**What the task requires**
In the listing below, find each line with the string "divider" and return it.

**Data to process**
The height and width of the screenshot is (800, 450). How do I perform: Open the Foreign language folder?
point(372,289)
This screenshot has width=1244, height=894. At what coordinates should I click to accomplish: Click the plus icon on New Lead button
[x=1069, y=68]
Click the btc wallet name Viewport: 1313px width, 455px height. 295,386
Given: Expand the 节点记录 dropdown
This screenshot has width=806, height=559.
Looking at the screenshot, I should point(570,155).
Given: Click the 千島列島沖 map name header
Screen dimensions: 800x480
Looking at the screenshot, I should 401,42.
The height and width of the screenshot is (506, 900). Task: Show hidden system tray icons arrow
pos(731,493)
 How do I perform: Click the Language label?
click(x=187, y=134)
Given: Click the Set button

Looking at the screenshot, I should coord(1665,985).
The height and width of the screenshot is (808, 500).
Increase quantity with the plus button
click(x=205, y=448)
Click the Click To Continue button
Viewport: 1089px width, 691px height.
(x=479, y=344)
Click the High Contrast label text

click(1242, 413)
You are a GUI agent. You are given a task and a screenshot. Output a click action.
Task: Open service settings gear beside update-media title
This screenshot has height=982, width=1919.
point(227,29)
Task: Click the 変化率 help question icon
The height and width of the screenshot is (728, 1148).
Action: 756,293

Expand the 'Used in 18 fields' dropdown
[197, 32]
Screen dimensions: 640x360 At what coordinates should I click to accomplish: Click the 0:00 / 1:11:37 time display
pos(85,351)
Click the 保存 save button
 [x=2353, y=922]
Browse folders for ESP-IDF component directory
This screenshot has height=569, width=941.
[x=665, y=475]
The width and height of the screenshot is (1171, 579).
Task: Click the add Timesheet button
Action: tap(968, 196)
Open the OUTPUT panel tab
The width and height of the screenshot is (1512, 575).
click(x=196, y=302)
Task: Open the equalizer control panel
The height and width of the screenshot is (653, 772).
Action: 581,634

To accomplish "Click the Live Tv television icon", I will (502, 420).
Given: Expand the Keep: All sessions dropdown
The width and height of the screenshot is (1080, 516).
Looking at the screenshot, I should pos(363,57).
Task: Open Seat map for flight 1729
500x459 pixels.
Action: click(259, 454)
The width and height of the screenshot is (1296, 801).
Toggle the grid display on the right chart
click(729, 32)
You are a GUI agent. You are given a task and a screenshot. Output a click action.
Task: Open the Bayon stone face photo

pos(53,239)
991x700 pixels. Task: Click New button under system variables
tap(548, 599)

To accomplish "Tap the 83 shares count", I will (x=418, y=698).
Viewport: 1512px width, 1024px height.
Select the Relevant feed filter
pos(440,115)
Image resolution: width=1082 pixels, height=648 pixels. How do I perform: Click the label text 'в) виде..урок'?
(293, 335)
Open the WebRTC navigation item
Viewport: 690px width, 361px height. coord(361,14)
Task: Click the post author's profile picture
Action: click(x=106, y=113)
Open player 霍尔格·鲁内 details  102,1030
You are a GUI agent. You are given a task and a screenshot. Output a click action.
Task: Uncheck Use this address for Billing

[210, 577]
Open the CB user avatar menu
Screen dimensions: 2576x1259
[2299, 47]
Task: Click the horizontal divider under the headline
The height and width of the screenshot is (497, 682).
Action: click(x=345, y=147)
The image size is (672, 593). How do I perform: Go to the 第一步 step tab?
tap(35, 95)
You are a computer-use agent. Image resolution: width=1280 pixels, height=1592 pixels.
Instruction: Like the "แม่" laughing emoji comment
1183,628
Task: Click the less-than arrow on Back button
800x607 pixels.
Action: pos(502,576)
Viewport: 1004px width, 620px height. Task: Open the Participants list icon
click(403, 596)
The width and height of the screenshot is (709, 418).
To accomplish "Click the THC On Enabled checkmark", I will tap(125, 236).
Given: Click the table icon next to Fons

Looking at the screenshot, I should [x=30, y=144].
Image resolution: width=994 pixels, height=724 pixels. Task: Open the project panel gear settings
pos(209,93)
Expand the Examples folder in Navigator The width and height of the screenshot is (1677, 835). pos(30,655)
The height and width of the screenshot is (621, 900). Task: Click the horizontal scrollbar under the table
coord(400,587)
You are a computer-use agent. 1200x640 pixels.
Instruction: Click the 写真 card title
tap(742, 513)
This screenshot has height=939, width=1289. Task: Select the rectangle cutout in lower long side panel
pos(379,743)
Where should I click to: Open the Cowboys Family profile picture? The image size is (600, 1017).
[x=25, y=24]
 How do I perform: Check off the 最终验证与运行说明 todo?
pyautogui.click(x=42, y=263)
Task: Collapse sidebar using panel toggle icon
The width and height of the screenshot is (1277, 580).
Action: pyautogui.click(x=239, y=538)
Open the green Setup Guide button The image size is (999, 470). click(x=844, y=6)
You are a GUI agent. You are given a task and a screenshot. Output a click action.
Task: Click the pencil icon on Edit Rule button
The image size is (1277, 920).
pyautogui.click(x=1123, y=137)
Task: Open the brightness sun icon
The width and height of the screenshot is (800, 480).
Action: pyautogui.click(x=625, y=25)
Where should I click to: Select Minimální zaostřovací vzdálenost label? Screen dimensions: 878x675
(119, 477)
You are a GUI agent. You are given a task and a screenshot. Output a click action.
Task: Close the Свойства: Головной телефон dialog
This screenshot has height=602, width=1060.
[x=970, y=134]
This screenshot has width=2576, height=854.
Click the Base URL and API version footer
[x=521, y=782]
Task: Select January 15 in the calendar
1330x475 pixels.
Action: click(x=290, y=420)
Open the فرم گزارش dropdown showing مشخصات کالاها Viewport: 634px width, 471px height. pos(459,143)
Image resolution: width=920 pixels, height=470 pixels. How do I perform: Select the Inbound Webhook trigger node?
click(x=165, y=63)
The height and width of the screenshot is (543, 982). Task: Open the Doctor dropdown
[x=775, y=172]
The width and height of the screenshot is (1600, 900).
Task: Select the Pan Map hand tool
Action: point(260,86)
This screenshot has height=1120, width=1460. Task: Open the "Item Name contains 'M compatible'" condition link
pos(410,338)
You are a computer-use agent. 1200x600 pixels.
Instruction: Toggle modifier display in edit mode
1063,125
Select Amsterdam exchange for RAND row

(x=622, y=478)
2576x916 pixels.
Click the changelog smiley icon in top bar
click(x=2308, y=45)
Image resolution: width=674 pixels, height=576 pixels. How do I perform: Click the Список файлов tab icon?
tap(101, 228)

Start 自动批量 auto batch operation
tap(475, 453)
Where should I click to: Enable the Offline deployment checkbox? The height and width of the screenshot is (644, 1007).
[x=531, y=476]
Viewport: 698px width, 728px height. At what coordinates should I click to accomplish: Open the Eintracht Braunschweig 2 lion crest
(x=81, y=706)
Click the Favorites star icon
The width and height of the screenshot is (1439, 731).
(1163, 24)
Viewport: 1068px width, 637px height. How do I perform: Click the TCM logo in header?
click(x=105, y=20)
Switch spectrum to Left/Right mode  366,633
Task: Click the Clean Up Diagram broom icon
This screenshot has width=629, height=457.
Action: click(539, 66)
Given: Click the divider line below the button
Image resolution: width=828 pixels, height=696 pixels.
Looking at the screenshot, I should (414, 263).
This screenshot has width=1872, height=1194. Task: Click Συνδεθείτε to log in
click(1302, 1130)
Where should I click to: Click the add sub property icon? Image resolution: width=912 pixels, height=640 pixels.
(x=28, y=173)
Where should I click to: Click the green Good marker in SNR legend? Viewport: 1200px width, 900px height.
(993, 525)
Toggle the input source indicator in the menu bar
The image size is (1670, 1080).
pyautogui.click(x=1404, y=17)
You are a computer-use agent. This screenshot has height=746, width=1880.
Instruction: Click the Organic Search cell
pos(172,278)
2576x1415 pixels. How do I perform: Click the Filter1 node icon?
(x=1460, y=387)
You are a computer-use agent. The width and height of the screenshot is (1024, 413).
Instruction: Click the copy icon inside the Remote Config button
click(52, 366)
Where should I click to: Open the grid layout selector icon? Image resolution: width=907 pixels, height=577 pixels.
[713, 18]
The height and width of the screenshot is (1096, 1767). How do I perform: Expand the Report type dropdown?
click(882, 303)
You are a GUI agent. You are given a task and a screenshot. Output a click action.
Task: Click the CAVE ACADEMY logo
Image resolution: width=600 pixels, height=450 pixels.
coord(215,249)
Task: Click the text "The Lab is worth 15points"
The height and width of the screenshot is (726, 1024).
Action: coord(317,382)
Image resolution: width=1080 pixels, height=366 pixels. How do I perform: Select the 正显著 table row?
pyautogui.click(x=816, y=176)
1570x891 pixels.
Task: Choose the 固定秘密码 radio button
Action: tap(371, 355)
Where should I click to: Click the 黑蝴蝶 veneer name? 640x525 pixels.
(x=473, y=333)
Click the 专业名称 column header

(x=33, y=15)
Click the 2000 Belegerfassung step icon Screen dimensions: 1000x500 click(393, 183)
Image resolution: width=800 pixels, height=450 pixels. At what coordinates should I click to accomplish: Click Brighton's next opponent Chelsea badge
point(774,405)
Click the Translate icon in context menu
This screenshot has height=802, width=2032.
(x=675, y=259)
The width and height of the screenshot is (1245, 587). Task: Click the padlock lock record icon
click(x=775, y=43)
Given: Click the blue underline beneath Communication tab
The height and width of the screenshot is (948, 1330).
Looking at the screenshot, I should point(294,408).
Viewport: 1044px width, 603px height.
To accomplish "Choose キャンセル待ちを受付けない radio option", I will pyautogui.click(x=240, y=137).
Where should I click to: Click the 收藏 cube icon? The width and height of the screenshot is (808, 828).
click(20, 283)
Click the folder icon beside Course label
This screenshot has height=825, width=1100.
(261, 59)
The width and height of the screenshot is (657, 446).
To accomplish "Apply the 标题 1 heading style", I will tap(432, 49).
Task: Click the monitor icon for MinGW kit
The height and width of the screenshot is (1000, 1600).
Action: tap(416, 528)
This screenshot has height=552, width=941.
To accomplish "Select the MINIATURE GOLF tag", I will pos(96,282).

**Exercise solution**
Task: Click the horizontal divider under the headline
Given: Click the divider line below the button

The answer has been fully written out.